客観的な測定と主観的な測定から得られる認知機能の評価結果は、必ずしも一致するとは限りません10。客観的な障害がある一方で、主観的な認知機能の困難を訴えない場合は、自身の障害に対する患者の自覚が乏しいと判断されます。「自分は大丈夫だ」というバイアスのため必要時に周囲に援助を求めないことが予想され、家族などの支援をより多く取り入れた治療介入が必要な場合もあります。逆に、客観的には認知機能障害がなく主観的評価でのみ障害を認める場合は、臨床的なレベルのうつ症状が消退していても、閾値以下の症状が残存している可能性があります。このような場合は、心理療法やカウンセリングなどの対応が適当と考えられます。
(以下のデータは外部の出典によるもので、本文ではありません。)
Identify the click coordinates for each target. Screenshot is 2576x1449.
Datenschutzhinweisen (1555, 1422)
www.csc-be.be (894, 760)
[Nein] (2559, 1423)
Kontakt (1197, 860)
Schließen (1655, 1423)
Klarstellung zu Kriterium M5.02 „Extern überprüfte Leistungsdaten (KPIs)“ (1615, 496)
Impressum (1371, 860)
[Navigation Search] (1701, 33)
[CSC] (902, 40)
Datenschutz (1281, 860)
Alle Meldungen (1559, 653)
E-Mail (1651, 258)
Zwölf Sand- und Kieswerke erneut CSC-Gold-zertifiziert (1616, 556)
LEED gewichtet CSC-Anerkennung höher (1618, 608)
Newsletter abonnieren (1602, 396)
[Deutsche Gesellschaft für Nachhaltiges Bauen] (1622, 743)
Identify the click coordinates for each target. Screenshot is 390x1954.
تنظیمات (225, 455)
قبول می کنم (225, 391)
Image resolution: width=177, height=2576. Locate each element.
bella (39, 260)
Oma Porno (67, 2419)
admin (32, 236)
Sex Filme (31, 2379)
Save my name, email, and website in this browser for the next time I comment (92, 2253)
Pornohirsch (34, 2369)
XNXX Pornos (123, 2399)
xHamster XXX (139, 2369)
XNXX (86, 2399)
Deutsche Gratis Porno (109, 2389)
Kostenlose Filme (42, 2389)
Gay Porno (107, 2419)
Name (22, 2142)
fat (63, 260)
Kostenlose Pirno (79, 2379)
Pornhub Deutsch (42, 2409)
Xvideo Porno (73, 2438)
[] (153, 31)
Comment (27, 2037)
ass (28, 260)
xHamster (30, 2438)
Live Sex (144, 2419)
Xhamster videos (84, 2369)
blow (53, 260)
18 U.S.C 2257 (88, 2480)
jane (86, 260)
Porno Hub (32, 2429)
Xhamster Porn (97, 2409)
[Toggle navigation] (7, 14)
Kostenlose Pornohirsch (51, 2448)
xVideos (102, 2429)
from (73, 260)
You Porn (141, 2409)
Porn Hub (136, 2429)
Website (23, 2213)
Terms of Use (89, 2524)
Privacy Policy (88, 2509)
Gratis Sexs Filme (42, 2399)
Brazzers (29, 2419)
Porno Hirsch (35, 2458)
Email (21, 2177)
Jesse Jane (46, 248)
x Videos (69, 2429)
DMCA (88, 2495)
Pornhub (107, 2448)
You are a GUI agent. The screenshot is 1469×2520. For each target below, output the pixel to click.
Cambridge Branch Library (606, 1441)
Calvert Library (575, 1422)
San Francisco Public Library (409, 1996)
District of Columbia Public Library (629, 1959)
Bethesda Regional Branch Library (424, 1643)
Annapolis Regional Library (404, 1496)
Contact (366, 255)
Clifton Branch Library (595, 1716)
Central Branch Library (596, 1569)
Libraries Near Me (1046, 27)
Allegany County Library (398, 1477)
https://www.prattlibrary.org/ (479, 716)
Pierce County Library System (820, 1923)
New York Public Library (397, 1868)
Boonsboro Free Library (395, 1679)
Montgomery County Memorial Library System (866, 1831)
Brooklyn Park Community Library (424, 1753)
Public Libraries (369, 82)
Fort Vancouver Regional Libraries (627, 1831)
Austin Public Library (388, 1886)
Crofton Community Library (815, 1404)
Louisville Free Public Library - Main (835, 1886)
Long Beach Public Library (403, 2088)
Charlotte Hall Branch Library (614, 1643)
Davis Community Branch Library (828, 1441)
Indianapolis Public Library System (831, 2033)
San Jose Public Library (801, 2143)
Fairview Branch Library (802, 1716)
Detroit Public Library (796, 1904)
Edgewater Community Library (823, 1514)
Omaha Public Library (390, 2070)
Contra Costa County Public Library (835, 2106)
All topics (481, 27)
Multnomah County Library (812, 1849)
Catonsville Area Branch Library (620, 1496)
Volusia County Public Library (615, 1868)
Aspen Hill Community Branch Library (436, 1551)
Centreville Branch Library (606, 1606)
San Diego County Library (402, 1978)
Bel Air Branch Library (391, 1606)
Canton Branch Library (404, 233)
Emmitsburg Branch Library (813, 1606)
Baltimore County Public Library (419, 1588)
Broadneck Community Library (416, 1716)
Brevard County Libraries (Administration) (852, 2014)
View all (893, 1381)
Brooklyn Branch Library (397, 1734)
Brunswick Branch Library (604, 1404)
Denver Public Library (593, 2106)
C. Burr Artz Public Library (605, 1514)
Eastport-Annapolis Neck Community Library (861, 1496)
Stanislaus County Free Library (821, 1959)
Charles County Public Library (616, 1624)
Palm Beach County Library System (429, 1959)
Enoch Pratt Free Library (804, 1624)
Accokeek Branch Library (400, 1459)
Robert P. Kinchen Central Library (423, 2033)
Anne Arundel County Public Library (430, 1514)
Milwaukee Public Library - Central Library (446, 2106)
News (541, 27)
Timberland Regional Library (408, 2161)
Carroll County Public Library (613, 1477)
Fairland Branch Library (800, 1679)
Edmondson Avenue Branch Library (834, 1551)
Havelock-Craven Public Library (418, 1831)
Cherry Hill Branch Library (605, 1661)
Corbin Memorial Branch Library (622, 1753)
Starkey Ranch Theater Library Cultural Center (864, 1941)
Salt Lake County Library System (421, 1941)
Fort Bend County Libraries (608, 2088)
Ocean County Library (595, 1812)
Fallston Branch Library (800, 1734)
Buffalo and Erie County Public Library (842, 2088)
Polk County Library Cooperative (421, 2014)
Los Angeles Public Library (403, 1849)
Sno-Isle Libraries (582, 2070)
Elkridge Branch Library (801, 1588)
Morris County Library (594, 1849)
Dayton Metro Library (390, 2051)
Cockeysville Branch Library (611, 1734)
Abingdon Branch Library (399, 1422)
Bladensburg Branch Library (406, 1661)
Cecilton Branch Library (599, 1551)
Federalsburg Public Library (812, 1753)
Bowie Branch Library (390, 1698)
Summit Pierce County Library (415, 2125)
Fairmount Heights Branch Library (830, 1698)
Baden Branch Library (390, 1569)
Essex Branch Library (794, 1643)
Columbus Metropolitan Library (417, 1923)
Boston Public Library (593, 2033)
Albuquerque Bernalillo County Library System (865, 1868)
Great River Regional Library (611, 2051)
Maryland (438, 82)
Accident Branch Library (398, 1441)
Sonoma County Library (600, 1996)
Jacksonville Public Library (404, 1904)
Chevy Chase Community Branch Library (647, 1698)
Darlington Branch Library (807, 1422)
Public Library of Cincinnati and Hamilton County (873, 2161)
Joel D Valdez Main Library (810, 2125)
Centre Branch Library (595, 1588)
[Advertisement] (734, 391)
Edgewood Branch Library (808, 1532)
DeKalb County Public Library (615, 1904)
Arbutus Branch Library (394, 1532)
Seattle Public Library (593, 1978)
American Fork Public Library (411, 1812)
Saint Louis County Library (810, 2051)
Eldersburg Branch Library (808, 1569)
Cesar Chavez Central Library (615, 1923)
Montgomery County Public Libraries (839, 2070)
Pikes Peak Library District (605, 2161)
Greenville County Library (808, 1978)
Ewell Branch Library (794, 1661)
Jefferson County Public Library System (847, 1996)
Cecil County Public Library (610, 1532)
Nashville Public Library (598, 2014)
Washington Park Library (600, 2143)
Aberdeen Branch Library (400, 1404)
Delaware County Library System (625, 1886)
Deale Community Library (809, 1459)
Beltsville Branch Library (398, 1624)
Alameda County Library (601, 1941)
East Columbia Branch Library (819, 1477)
客観的評価、主観的評価の両方で認知機能の低下が認められた場合は、明らかに医学的・心理社会的治療や生活習慣の改善などの介入が必要です。
以上のように、主観的尺度と客観的尺度を併用して認知機能を包括的に評価することで、個々の患者の社会復帰を促す治療を合理的に行うべきと考えます。
―うつ病患者の主観的な認知機能の評価の意義についてお話しいただけますか。
日本で実施されたうつ病患者の機能的転帰を調査する前向き観察研究(PERFORM-J)6,11では、抗うつ薬投与開始後6ヵ月間の抑うつ症状、認知機能、社会機能、QOLなどの変化、およびそれら相互の関連が検討されました。主観的認知機能の評価にはPDQ-Dが用いられました。得られた結果として、抗うつ薬投与開始後2ヵ月時点のPDQ-Dスコアが良好であるほど、6ヵ月時点の社会機能(Sheehan Disability Scaleで測定)が良好でした11。すなわち、治療開始から早期の段階における主観的な認知機能の改善は、後の社会的機能の改善を予測することがわかりました。
日常診療場面における患者自身による認知機能の評価により、治療者との情報共有を効率良く行うことや、うつ病の包括的な理解を深めることが期待されます。このことは、うつ症状のみならず、認知機能を改善させようという当事者の意識の啓発にもつながると思います。
―先生は日常診療で、認知機能評価の結果をどのように応用していますか。
認知機能評価の結果は、日常の診察場面において、患者の就労や復職のタイミングを判断する目安としても活用できると思います。例えば、患者から「そろそろ働きたいので、ハローワークに行ってみようかと思っている」などと相談を受けることがあります。そのような場合に、就労/復職の準備を開始する可否の判断を、認知機能や日常生活技能の評点に基づいて行うことができます。また、測定した認知機能領域のうち、例えば記憶の低下が目立つ場合は「メモを取るように」と促したり、集中力/情報処理の低下が目立つ場合は「スーパーやコンビニのレジ打ちなどの作業は避けた方が無難ですね」などとアドバイスしたりします。
うつ病患者の認知機能を測定する自己記入式尺度の1つに、先述したPDQ-D-5があります。記憶・注意力・集中力に関連する体験を扱った5つの項目について、過去7日間における頻度を5段階(1回もない、1~2回、3~5回、1日に1回くらい、1日に1回以上)で回答します。これらは、気分障害で低下している前頭前野の機能などを反映すると考えられます。PDQ-D-5は患者自身が待合室で記入を終えられるほど簡便かつ短時間で実施可能で、日常診療での使用に耐えうる評価法です。
―まとめとして、最後に一言いただけますか。
認知機能は、対人関係の維持、社会活動、役割の遂行などを支える重要な精神活動であり、簡便に測定する尺度の開発が本邦でも進んでいます。患者の社会復帰を目指した治療をより効果的に行うためにも、それらを用いた認知機能の評価が日常診療に取り入れられることを期待します。